案じた亜衣が弁達者の紅玉に頼み込んで、清瑞を薩摩へしばし療養させにいった。そこで紅玉に諭された清瑞は、三日を経て帰ってきた。溌剌とはとても言えないが、持ち直した面に、伊雅も亜衣も安心したものだった。
——そう。乱波であるはずの清瑞は、九峪を慕うあまりに、あのように狂騒となってしまった。差はあれど九峪の突然の消失は、それほどの衝撃を近しい者に与えたのだ。
「お前だけではない・・・・・・なぜそれがわからないッ」
搾り出すように藤那が吐き捨てた。亜衣は何も答えられない。
ようやく静かになると、戸の向こうから慌しい足音が聞こえてきた。戸が勢いのある音を立てて開き、孔菜代が飛び込むように部屋へと入ってきた。

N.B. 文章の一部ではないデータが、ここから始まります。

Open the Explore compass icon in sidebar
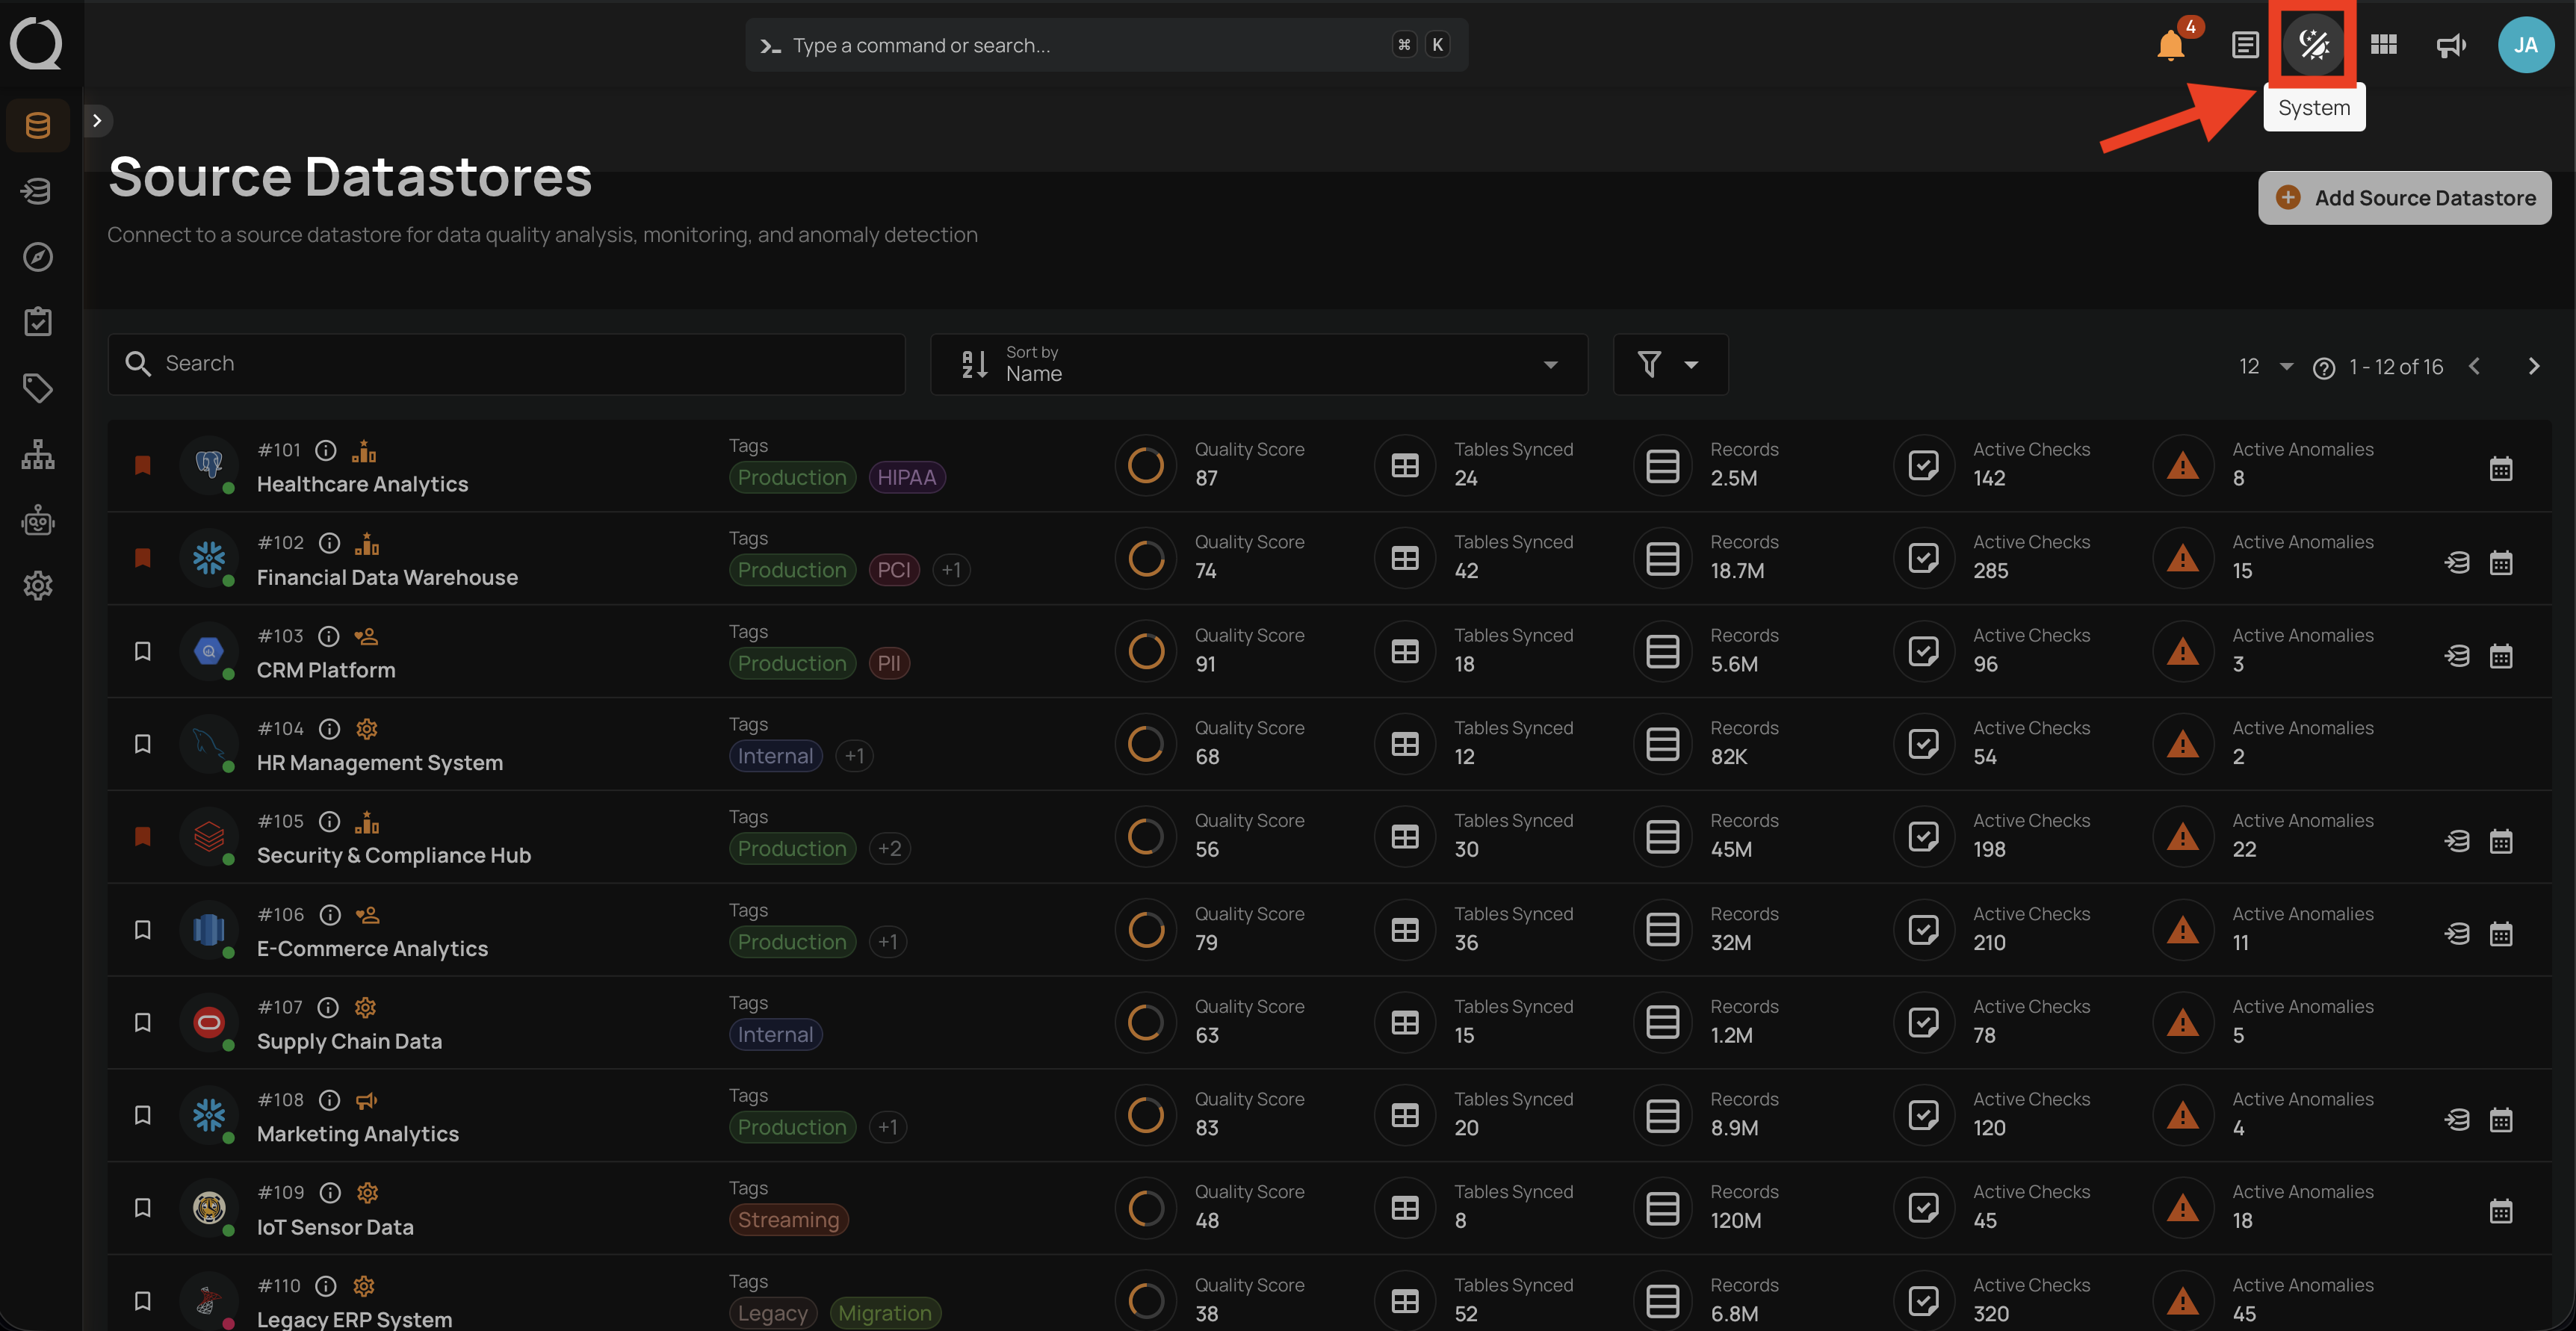 pos(38,257)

「藤那様ッ!」と、叫び声をあげた。騒ぎを聞きつけて、駆けつけてきたのだ。
藤那は手を振って「なんでもない」と吐いた。孔菜代は散らかった部屋の惨状と、亜衣を一瞥すると、黙って戸を閉め足音を遠ざけていった。
水をさしたような静けさが戻った。藤那は云いたいことを全て吐露して、もう言葉が残されていなかった。ただ、すっきりした表情ではなかった。

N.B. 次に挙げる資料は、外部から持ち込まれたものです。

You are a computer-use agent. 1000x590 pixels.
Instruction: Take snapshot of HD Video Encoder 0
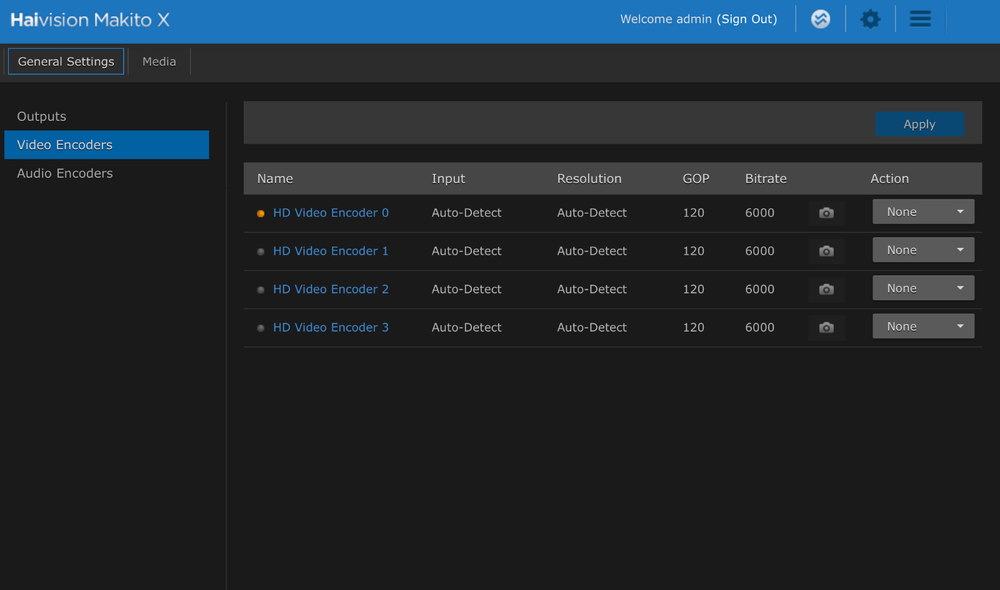pos(826,213)
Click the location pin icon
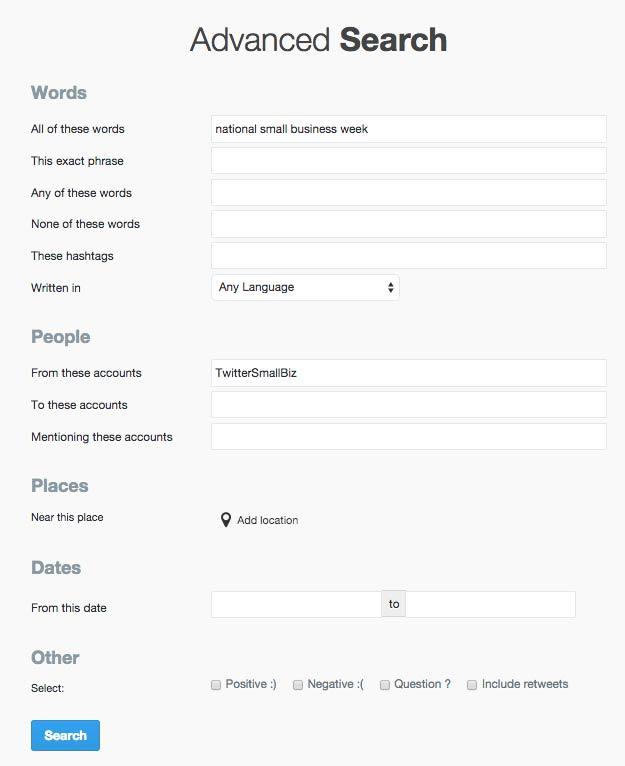This screenshot has height=766, width=625. pos(226,520)
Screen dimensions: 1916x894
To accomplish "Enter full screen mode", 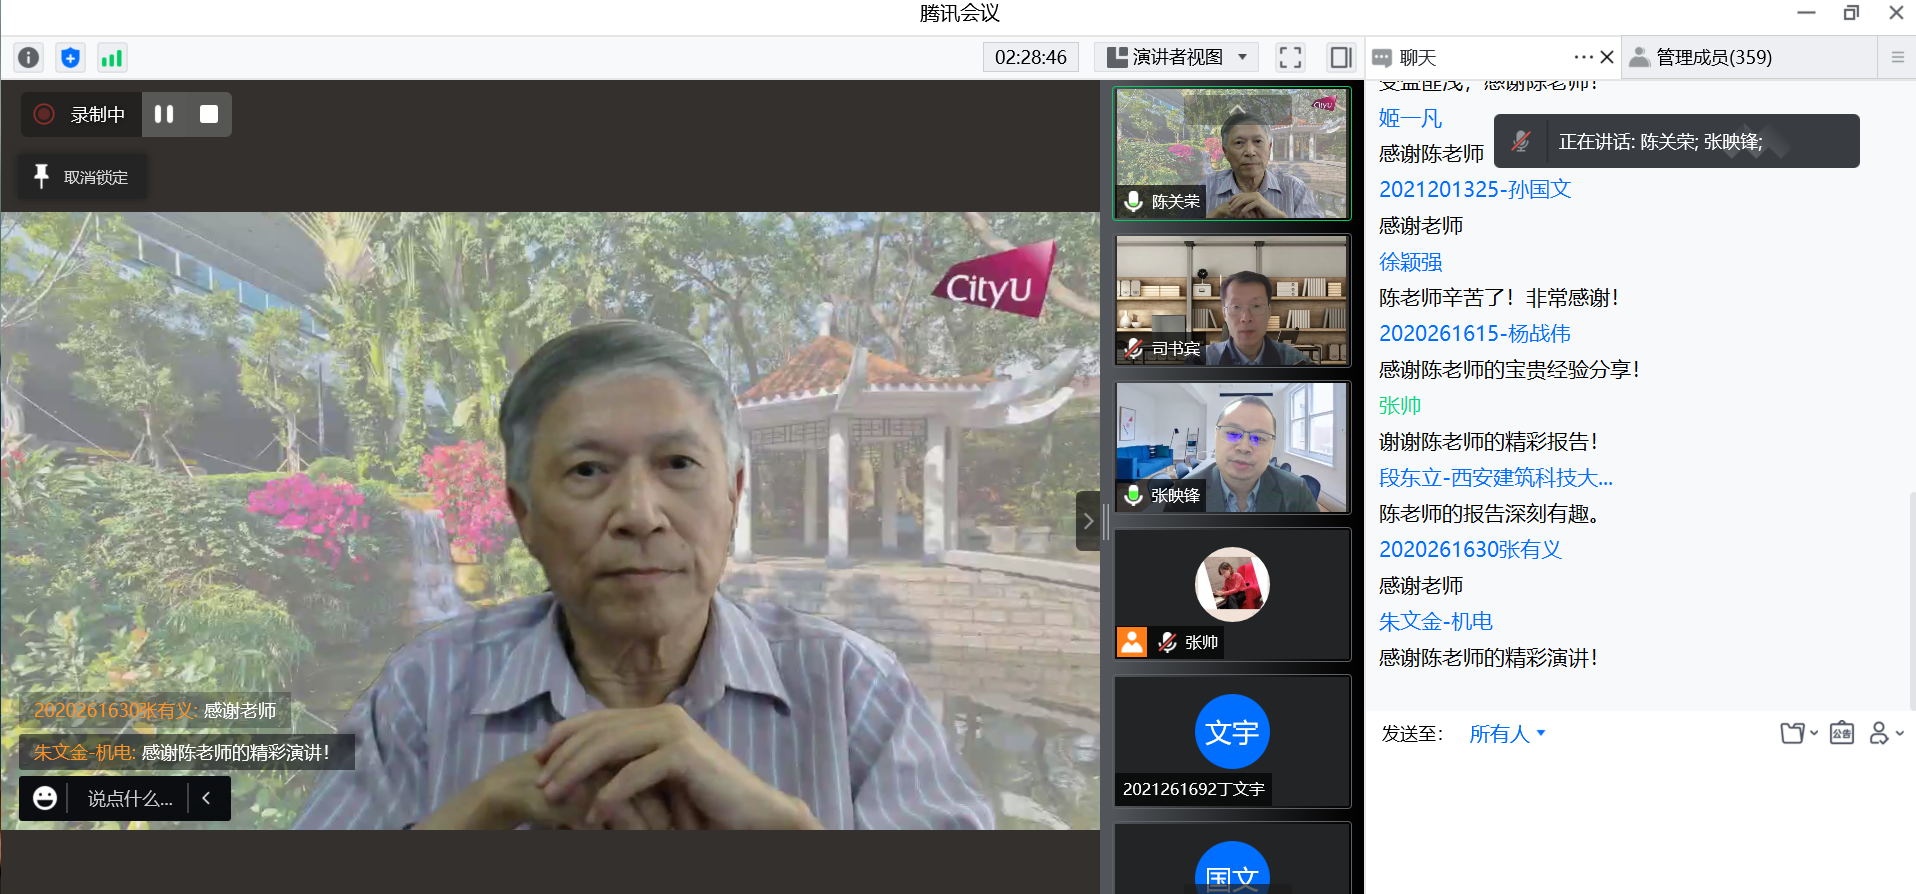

膳は散らばり、酒は床をぬらしている。亜衣の衣服の裾がじっとりと酒を含んでしまっていたが、亜衣はもう気にする余裕もなかった。
「・・・・・・わたしは」
口を開いても、何も言葉は出てこない。ただ何かを言わねばと思っただけで、その実、言うべき言葉など何もなかった。

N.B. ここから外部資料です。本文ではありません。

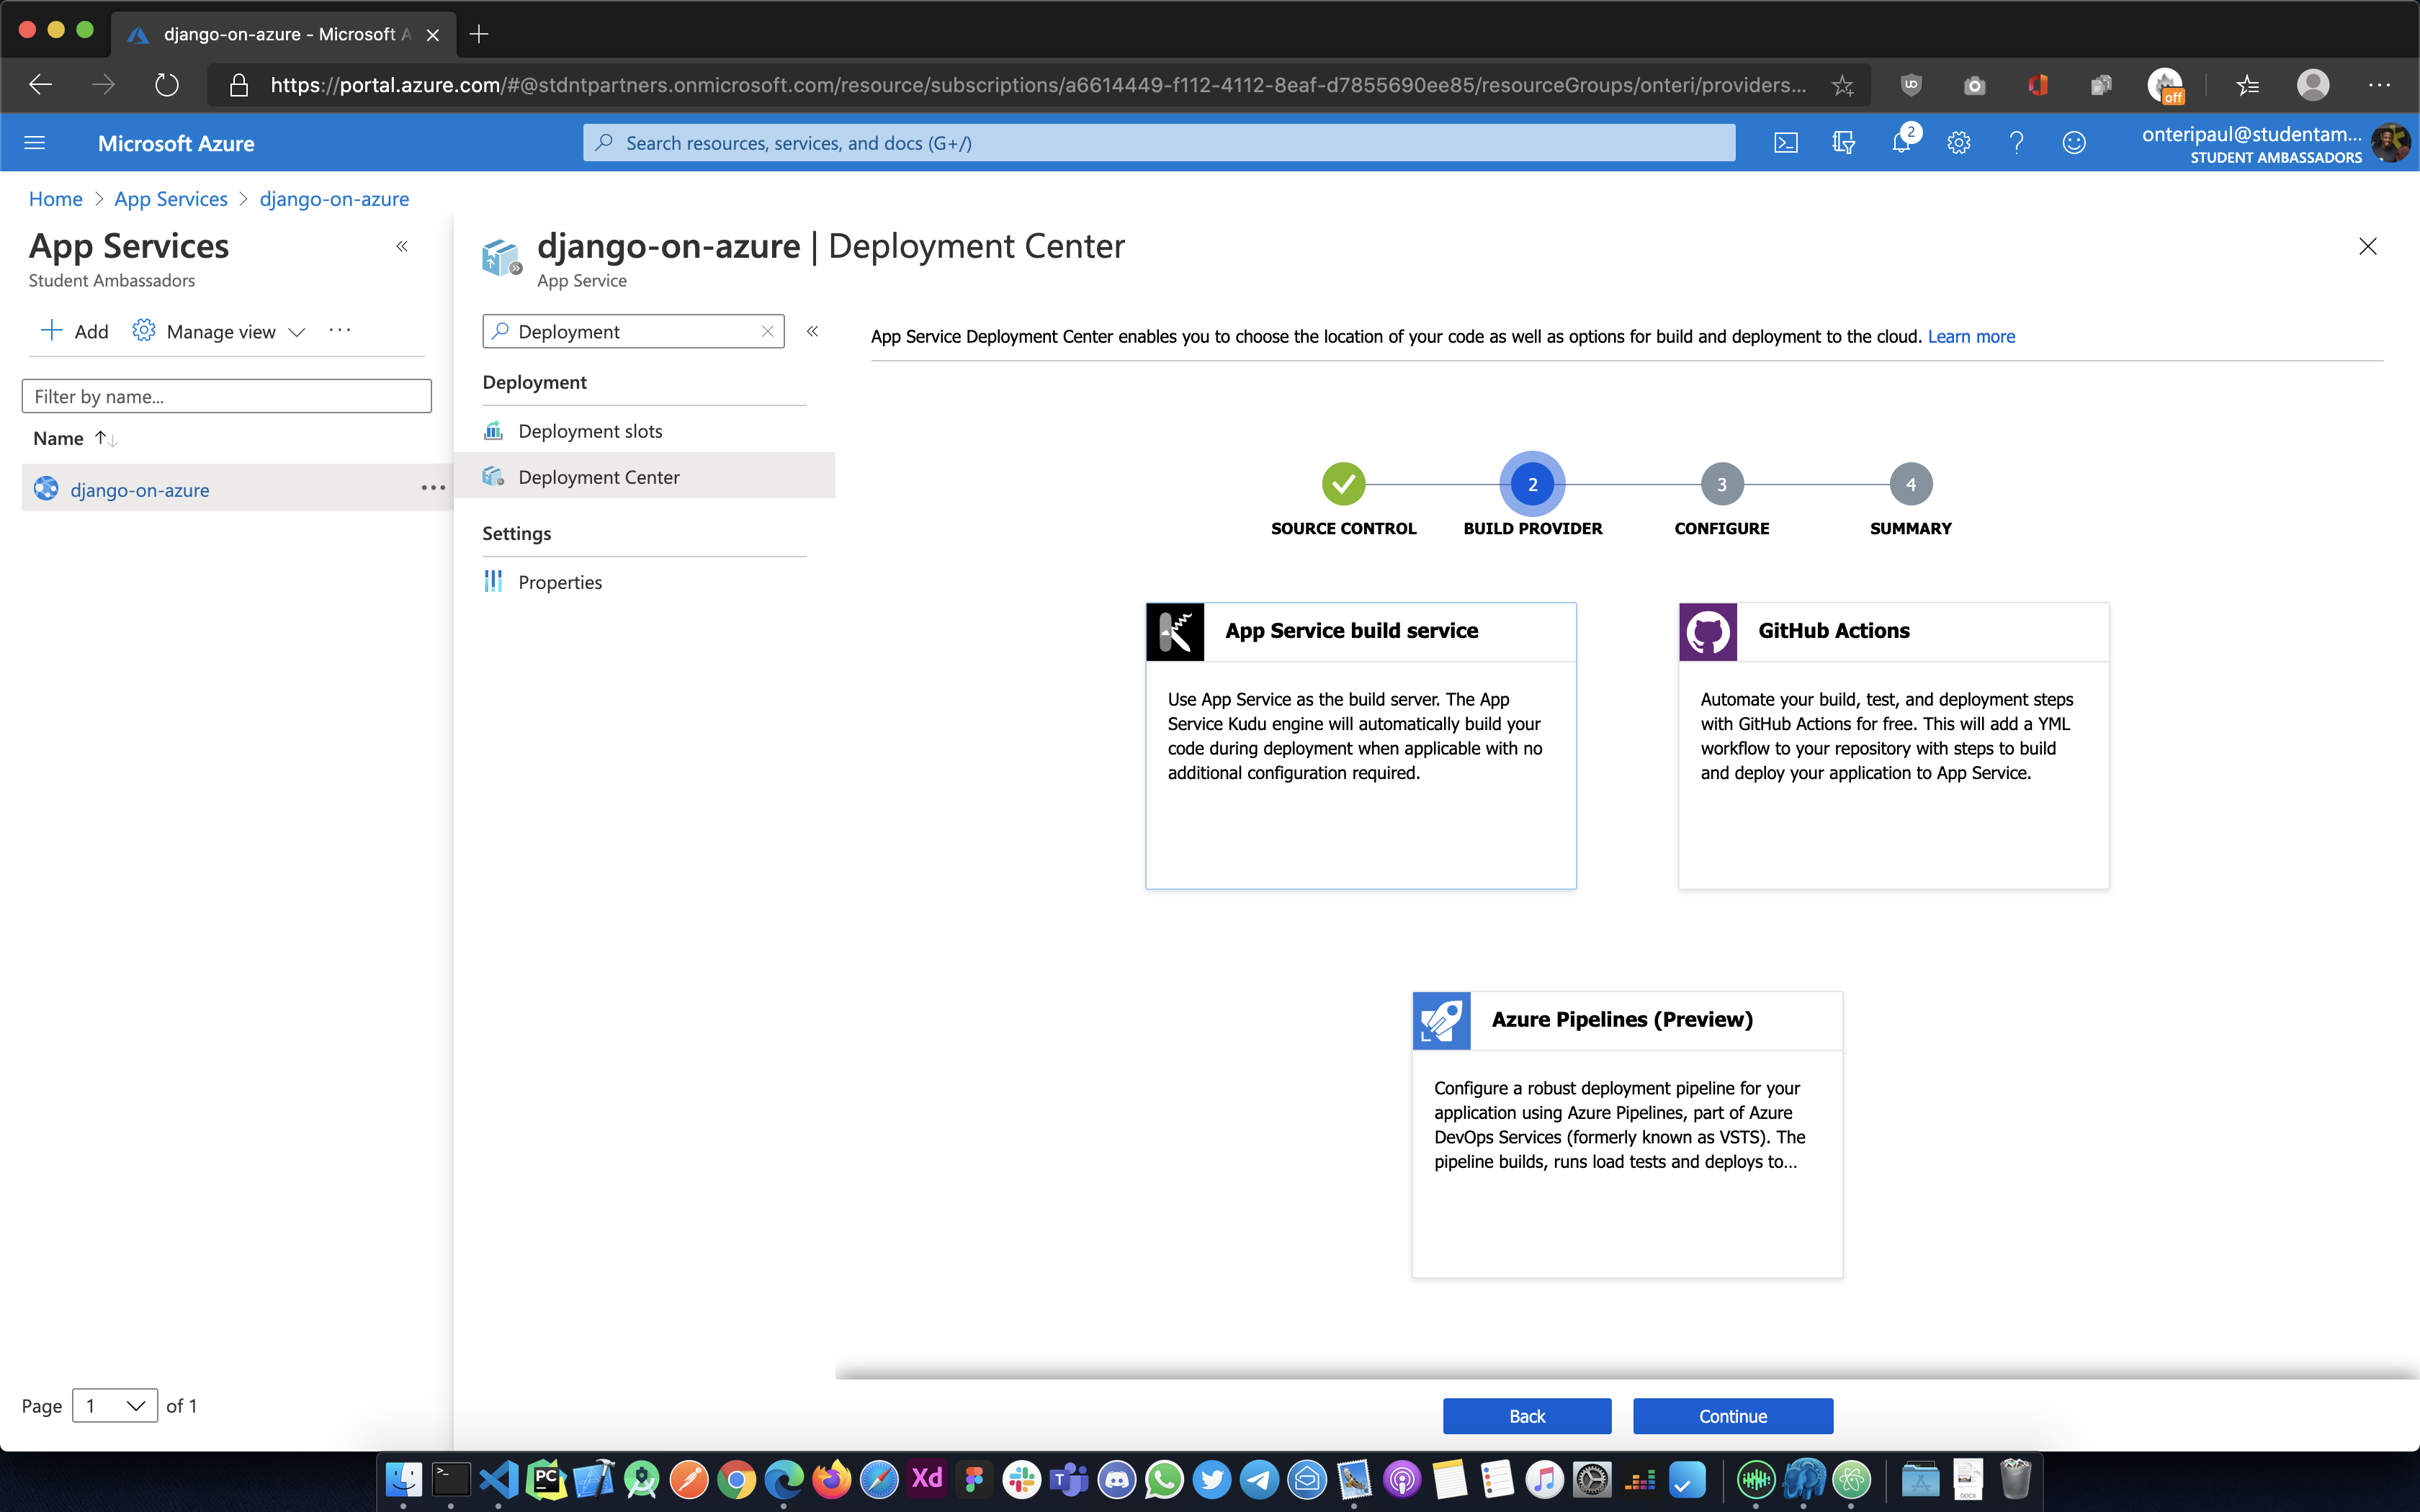Click the Properties sidebar icon
This screenshot has width=2420, height=1512.
(495, 582)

なかったけど、それでも何事かを言うとすれば、それは——なんだろうか。
わかったと言えばいいのだろうか。わかった、もう行かないと。それが正しいのだと思う。でも、違うといえば、違う気もする。
——改めて、他人から言われると、無様なものだな。
行いだけではない。亜衣をそう足らしめた恋心を含めて。
自分が、ここまで理性に反発することが、あっただろうか。これからもあるのだろうか。
「亜衣・・・・・・」
「・・・・・はい」
宙を仰いだ藤那の、吐息のような言葉。不思議と、亜衣の耳になじんだ。
「お前の想いを否定するつもりはない。邪魔するつもりもない。だが、自分の選択を、決意を、覚悟を・・・・・・反故にするような真似だけはするんじゃない。お前の言葉を、私たちは一縷に希望した。・・・・・・わたしたちの気持ちも、無駄にするような真似だけはしないでくれ」
「・・・・・・はい」
「今は、一挙手さえ慎重になるときだ。北山もそうだが、武官たちがもっとも怖い。事態は奴等の予見した通りになって、正しかったことが証明されようとしている。このうえ、九峪様の存在を知られては・・・・・・全てが、無駄になろう」
視線を、亜衣に向ける。藤那の瞳が、さながら青い炎を滾らせているように、亜衣の瞳には映った。
「知られてはならない。商人、職人、百姓、役人、豪族、大人子供の区別なく・・・・・・どの全てにもだ。わかるか、亜衣、神にすら知られてはならない。それが今生に背負った我らの罪科だ」
「・・・・・・心得て、おります」
「ならば亜衣、今は耐えろ。お前こそ辛抱しなければならないと知れ」
亜衣は頷いた。その場限りの首肯ではない、本心から首を振った。
何をどう言い繕うとも、亜衣が首謀者であることに変わりはない。藤那たち知事はそれに同意した以上は共犯で、同士である。
それを裏切ってはならない。亜衣は模範とならなければならなかった。一時の感情に任せ、仕方がないと甘えていいわけがなかった。
ずっしりと、重みを感じた。亜衣の挙動の一つ々々に、共和国の未来が掛かっているといっても、もはや過言ではないのだ。
——天命に縋る前に、人事を尽くさねば。九峪に甘え頼る前に、己の使命を全うしなければ。
床をつく手に、力が入る。覚悟の握りこぶしだった。
九峪様・・・・・・しばしの間、お伺いできそうにありません。亜衣にはやることがあります。